After ports and junctions exist, _insert_merge_junctions adds merge
junctions and _assign_section_numbers numbers any unnumbered sections.
The result is a MetroGraph whose edges all live within a section or
run port-to-port, ready for the layout stage.
Adding things
Section titled “Adding things”- A node shape - add one alternative to the
SHAPEterminal in_GRAMMAR; if its delimiters are two characters per side, add the opener totwo_char_opensin_shape_label. - A
%%metrodirective - write a(value, graph) -> Nonehandler and add an entry to the_GLOBAL_DIRECTIVE_HANDLERSdict keyed by the exact directive name. No ordering concerns. (A directive that needs the enclosing section or the key itself is dispatched in_apply_directiveinstead of the dict.) On an unusable payload, call_warn_malformed(or_warn_directivefor a more specific message) and return, rather than failing silently - that is the leniency policy above. - A new statement form - add a rule and its terminal to
_GRAMMAR, a typed statement dataclass (added to the_Statementunion), a method to_StatementTransformerreturning that dataclass, and anisinstancebranch to the driver loop inparse_metro_mermaid.
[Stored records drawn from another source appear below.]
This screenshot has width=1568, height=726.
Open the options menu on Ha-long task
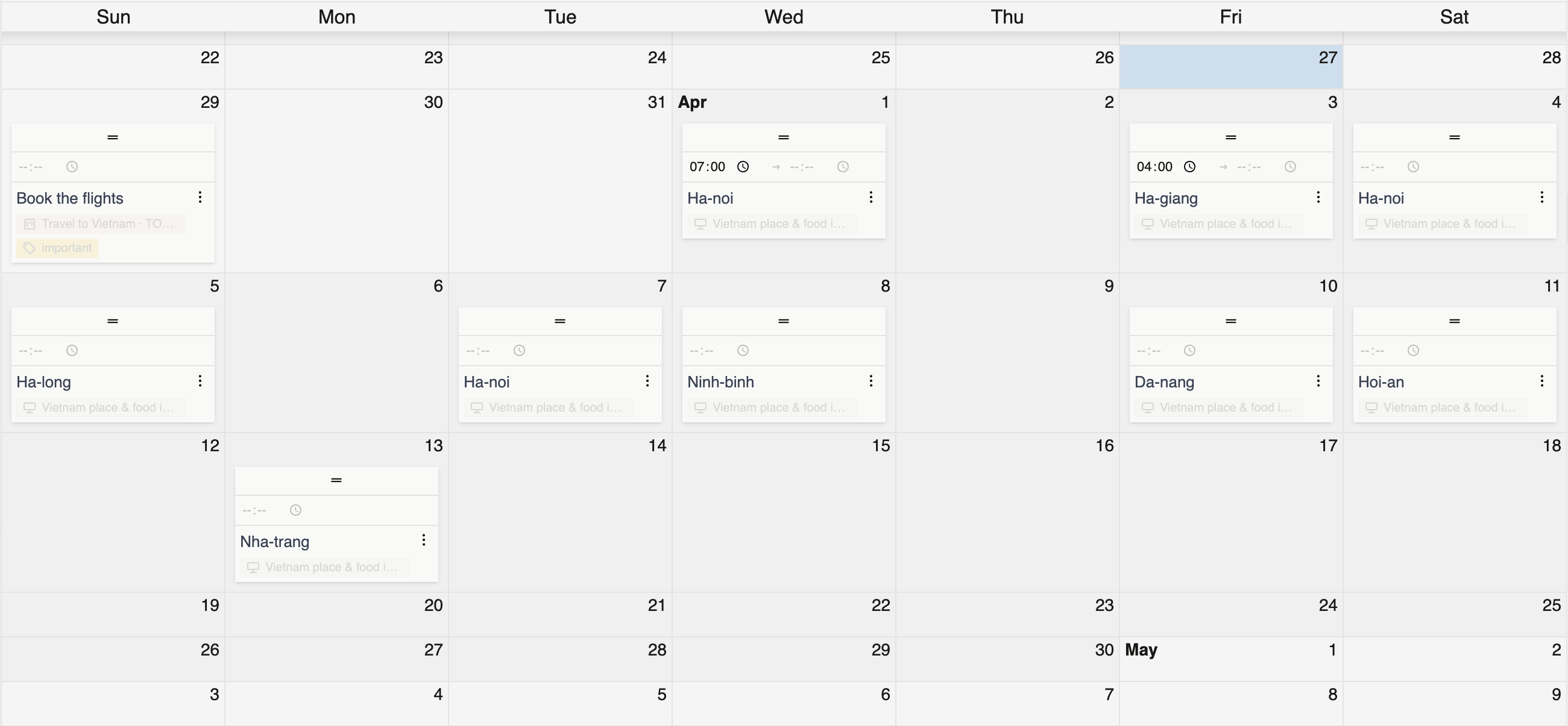tap(200, 380)
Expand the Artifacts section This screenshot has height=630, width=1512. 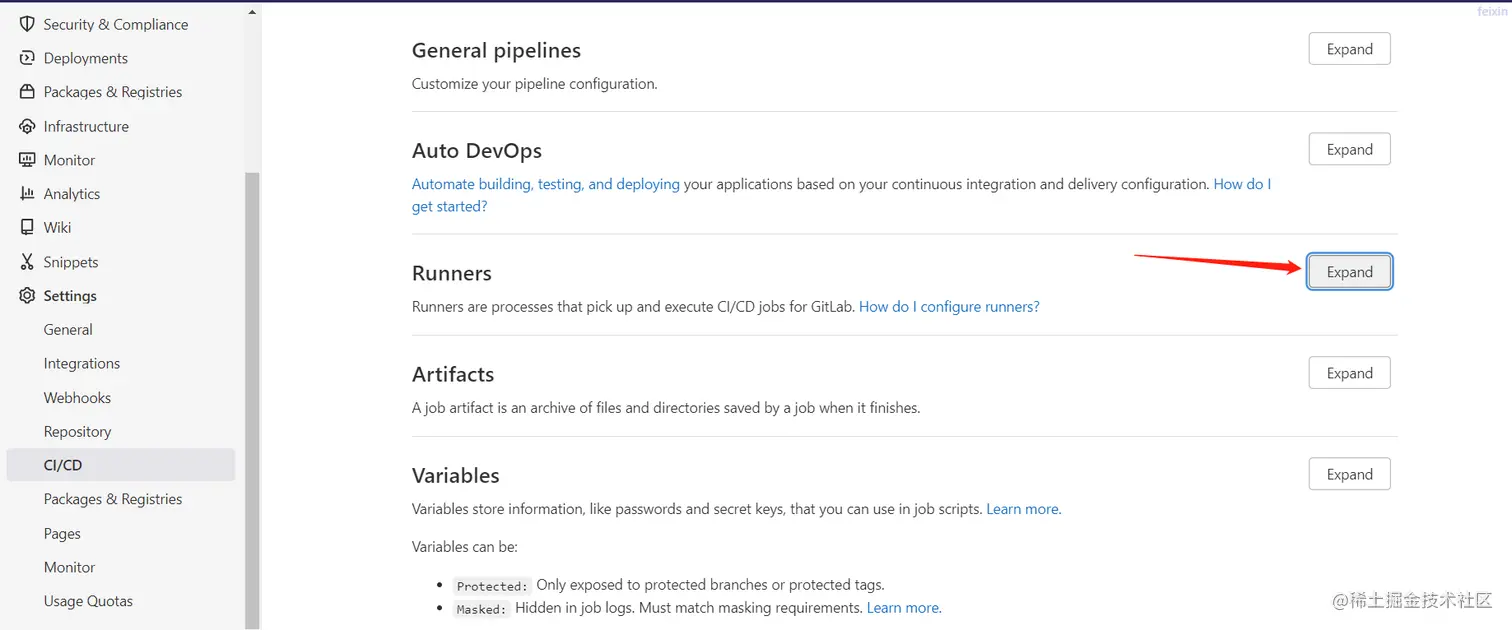pyautogui.click(x=1349, y=373)
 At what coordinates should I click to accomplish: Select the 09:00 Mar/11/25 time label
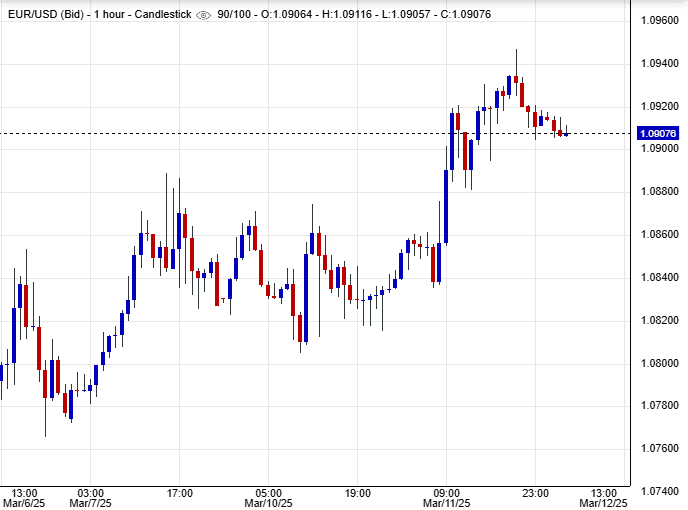pyautogui.click(x=446, y=498)
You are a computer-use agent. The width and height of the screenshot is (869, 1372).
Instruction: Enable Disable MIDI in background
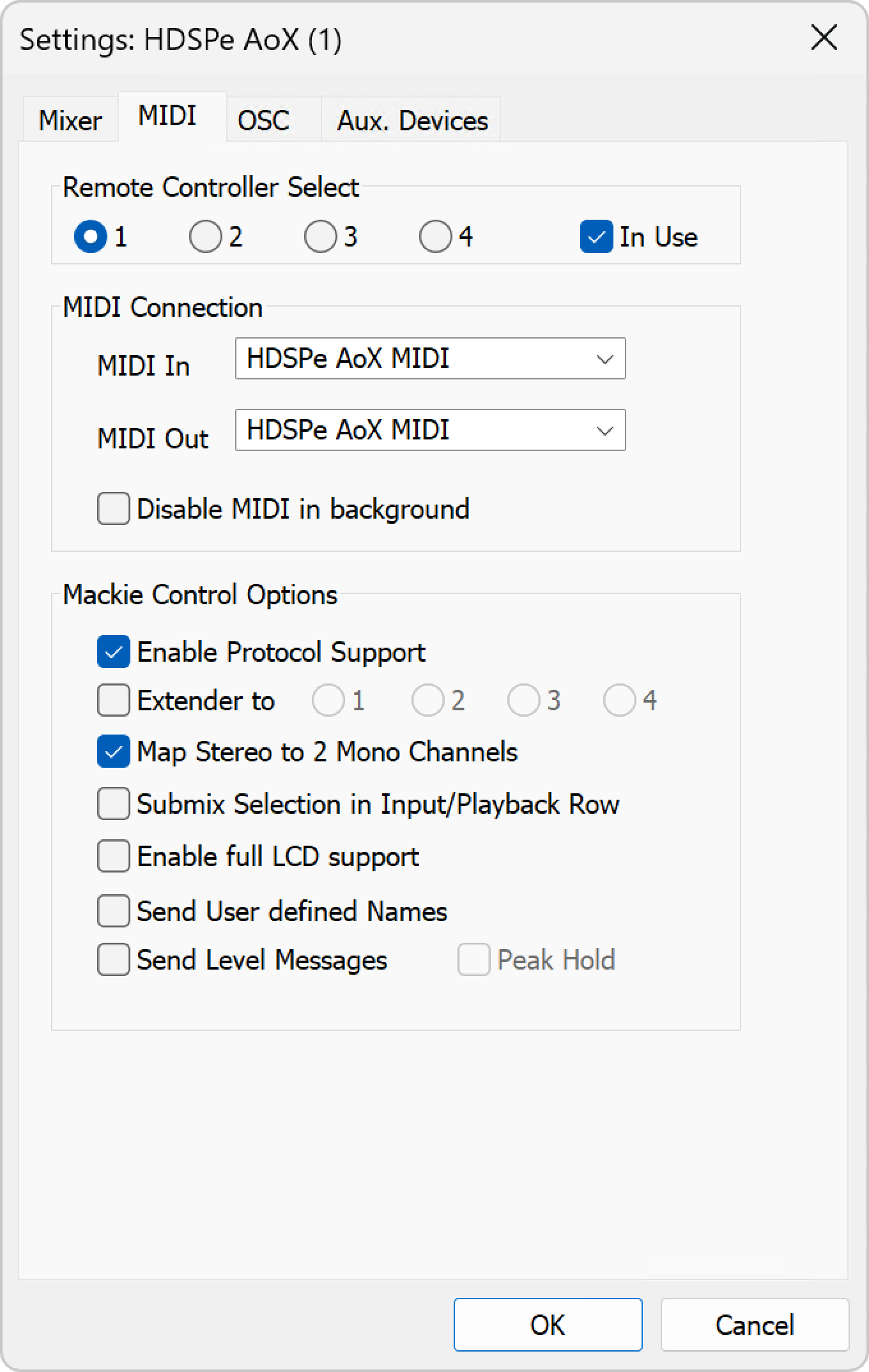[x=114, y=509]

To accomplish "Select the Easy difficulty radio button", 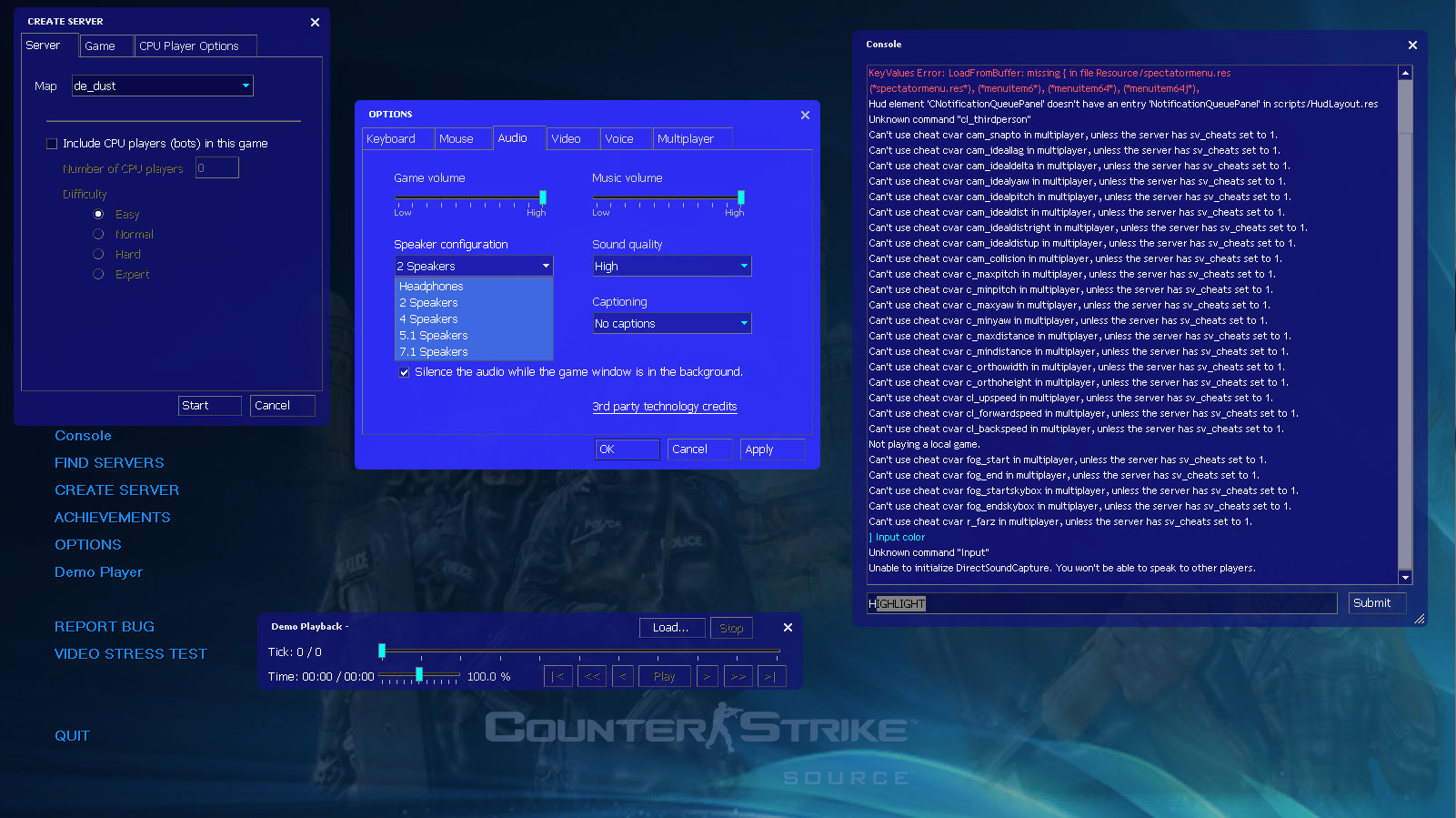I will click(98, 215).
How equivalence is verified
Section titled “How equivalence is verified”The grammar must produce exactly the same MetroGraph as the input
implies, so changes here are checked by comparing parsed model objects
(not rendered SVGs): parse every fixture in tests/fixtures/,
examples/, and examples/topologies/ and assert the model matches.
Because identical models render identically, this keeps the gallery
byte-identical without chasing sub-pixel render drift. The grammar’s
coverage and behaviour are pinned by tests/test_parser_grammar.py.